Let’s see if this makes sense. The city’s recommended budget for the upcoming fiscal year adds nearly $2 million in services and two full-time positions, and the city has given raises to nearly all employees the past several years. Now they will be looking to reduce employee costs as negotiations with all three labor unions will begin soon.

The contracts between those employees and the city expire in June 2013, and that’s a key area where the city will look to save some money through some combination of lower wages, a tiered retirement system, more of a contribution from employers to their benefits and other personnel costs.

So on one hand, as rising sales tax revenues which have already jumped 24 percent this year and are expected to keep increasing, the city feels justified in giving raises employees haven’t seen for years, while on the other hand they’ll begin looking for concessions from those same employees.

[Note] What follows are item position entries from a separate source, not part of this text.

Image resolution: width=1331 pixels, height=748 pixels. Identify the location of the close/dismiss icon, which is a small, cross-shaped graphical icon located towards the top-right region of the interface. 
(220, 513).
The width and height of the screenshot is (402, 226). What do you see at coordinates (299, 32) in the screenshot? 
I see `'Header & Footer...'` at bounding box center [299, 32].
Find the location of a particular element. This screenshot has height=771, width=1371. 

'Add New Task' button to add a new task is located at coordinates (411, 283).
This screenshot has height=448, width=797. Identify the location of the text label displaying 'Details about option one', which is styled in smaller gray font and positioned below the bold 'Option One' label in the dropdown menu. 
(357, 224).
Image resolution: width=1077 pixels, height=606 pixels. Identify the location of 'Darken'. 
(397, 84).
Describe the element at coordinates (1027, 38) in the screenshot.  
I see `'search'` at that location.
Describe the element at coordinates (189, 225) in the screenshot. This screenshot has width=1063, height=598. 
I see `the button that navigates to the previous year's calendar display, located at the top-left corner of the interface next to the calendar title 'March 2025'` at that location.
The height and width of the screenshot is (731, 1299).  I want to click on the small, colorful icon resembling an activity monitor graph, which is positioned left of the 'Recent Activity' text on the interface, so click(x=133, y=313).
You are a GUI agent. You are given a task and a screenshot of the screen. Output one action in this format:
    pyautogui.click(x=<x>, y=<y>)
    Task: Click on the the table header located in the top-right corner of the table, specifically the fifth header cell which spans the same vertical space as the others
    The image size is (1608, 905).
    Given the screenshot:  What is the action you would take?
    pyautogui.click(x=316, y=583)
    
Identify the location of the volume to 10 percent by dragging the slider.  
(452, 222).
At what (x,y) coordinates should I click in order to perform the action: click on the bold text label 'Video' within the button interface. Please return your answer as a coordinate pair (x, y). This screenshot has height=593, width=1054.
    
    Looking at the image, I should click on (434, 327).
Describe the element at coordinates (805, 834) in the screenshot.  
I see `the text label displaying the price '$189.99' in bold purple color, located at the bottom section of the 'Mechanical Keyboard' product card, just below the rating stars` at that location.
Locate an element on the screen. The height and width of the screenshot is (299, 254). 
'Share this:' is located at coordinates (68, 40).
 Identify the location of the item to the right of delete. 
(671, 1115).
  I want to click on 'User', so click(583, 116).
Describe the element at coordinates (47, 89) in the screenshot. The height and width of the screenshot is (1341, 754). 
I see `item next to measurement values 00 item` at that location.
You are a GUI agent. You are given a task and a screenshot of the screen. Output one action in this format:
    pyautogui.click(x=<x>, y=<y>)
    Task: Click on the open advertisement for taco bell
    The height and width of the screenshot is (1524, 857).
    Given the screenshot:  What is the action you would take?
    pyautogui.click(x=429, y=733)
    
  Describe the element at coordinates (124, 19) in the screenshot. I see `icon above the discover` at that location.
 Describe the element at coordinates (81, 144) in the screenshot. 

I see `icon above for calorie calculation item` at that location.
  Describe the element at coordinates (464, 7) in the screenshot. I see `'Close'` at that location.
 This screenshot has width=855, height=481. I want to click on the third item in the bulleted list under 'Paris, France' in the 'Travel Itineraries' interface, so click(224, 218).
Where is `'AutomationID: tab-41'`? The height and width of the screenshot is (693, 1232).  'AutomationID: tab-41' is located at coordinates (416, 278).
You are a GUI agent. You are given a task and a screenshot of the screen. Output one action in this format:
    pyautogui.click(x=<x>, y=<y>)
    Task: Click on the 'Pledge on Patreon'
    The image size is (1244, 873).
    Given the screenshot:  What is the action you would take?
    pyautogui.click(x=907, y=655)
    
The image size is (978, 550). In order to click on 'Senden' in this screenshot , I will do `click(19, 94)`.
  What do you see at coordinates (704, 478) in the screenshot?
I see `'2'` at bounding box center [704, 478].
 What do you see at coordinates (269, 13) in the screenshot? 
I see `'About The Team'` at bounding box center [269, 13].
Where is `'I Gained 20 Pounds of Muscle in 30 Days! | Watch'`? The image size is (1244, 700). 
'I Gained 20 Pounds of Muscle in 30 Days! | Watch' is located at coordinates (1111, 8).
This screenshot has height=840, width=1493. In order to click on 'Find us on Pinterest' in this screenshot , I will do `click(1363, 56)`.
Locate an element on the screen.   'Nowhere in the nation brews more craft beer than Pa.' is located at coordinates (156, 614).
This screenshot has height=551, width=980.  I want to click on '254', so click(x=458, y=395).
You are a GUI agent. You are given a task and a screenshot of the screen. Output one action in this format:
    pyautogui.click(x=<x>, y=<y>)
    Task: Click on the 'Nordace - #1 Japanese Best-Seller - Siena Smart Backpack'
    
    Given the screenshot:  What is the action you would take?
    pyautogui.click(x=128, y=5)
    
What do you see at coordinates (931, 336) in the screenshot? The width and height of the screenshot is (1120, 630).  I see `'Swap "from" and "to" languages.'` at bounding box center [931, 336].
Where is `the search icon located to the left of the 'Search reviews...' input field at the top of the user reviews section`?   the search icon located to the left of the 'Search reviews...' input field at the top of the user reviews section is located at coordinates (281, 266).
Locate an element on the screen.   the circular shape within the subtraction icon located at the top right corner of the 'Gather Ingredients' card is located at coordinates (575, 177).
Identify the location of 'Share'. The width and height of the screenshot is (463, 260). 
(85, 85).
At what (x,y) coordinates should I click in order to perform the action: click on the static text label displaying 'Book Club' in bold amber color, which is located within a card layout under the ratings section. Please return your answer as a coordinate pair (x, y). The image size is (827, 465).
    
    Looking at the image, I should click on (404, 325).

Meanwhile, in an effort to maintain recreation facilities and a “high quality of service,” the recommended budget proposes raising rates paid by users of the Centennial Recreation Center and the Aquatics Center. Monthly membership fees for those facilities will go up by $3 for individuals and $4 for families, if the council approves the changes. Day use fees are proposed to be increased as well. To the public that reads as “we need to raise fees to cover our raises.”

Hope that plays when it comes time to negotiate, because the costs of the general fund’s contribution to CalPERS retirement benefits for city staff and retirees, continues to rise.

The city currently pays 32.5 percent of salaries for sworn personnel to CalPERS, and 16.2 percent for all other employees, staff said. The rates are likely to go up another 4.7 percent by 2017 for sworn personnel and 3.1 percent for others.

For the 2012-2013 fiscal year, that amount equates to about $3.8 million paid for retirement costs out of the general fund, or about 13 percent of the general fund.

As negotiations begin, the city should look hard at what Palo Alto recently accomplished.

The city accepted an agreement with the Palo Alto Police Officers’ Association that forces the police officers to contribute 10 percent of their medical costs, trims salaries by 1.3 percent, eliminates three of the 12 paid holidays and creates a second pension tier for newly hired employees. Those changes are meant to address the same factors Morgan Hill and nearly every other governmental agency under the CalPERS umbrella – ever increasing employee costs.

That’s a goal the city should strive to achieve.